Geçen sene ilişkileri normalleştirme kararı aldıklarında İsrail ve BAE'nin farklı amaçları vardı. Abu Dabi açısından güvenlik bu kararın temel nedeniydi, İsrail için ise BAE ile ekonomik işbirliği ve bir Arap devleti tarafından tanınma iki ana gerekçeydi. 

"Abraham Accords" (İbrahim Anlaşması) olarak bilinen anlaşma imzalandığında o dönem ABD Başkanı olan Donald Trump ve yönetimi 50 F-35 savaş uçağının BAE'ye satışına onay verdi. Bu BAE için oldukça teşvik edici bir adımdı. Böylece yalnızca askeri kapasitesi güçlenmiş olmayacak aynı zamanda BAE'ye bölgede stratejik bir eşik de sağlamış olacaktı.

Carnagie Orta Doğu Merkezi'nden Kuveyt merkezli araştırmacı Bader al-Saif'e göre İsrail ile yapılan anlaşma BAE'nin uzun vadede küresel arenada önemli bir jeopolitik oyuncu olma hevesini de yansıtıyor:

"Bu anlaşma ile BAE bölgedeki güvenlik itibarını da artırmayı da umuyor. 

"Kendilerini önemli bir ekonomik merkez olarak kabul ettirdiler şimdi de Orta Doğu'daki ana liderlerden biri olmak istiyorlar."

İsrail'e fayda sağladı

Anlaşmadan sonra ekonomik ortalık da güçlendi.
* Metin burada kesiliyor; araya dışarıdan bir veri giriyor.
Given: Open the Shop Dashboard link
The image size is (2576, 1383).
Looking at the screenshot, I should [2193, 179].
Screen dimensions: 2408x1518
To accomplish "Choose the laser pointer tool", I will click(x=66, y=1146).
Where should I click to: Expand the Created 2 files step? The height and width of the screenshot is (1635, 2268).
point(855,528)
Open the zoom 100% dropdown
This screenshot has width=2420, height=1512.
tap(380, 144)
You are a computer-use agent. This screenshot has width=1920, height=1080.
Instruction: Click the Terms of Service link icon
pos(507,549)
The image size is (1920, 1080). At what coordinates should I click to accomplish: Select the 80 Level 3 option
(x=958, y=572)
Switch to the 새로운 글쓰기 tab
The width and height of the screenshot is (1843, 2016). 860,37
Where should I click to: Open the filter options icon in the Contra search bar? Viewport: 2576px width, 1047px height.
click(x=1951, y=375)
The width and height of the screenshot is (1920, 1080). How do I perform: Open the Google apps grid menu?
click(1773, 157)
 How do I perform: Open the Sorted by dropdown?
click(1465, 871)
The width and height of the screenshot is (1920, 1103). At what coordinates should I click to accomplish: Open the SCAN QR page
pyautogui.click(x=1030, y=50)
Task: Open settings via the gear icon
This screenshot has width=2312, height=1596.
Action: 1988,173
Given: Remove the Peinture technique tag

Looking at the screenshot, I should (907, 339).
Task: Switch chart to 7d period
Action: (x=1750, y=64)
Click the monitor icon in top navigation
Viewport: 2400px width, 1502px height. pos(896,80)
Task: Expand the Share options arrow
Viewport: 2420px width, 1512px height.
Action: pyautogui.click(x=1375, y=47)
Sağlık hizmetleri, yapay zeka, savunma ve seyahat dahil birçok farklı sektörlerde bir dizi iş anlaşması imzalandı. 

Nisan ayında Abu Dabi devlet fonu Mubadala Yatırım, İsrail'in doğal gaz sahasından 1,1 milyar dolara kadar hisse satın alacağına dair mutabakat anlaşması imzaladı. Eğer anlaşma gerçekleşirse bu iki ülke arasındaki en büyük anlaşma olacak.

Veriler, ticari ilişkiler konusunda şimdilik kazanan tarafın İsrail olduğunu gösteriyor.

Orta Doğu Enstitüsü Ekonomi ve Enerji Programı Müdürü Karen Young'a göre, Eylül 2020 ile Mart 2021 arasında BAE'den İsrail'e yapılan toplam yatırımların miktarı 80 milyon doları buldu.

Aynı dönemde İsrail'den BAE'ye sermaye akışı 25 milyon doların altındaydı. 

BAE'nin İsrail'e yatırımları devlet iktisadi teşebbüsleri üzerinden ilerledi. Young, İsrail-Filistin arasındaki şiddet olaylarından sonra bu eğilimin devam edeceğini öngörüyor:

"Mayıs'ta yaşananlar, İsrail'e yatırımcı olarak gitmek isteyebilecek BAE'deki birçok özel şirketi caydırdı."

BAE'deki özel yatırımcıların çekimser kalması beklense de Young, BAE hükümeti için öncelikli olan özellikle teknoloji, savunma, su ve gıda konusunda devlet iktisadi teşebbüsleri üzerinden yatırımların devam edeceğini düşünüyor:

"Bu ilişkiyi sürdürmekte açıkça bazı zorluklar olacak, bunlara yatırım bağlantıları açmak dahil. Ama sağlam duracaklar çünkü BAE hükümeti bu anlaşmanın sonunu görmeye kendini adamış halde."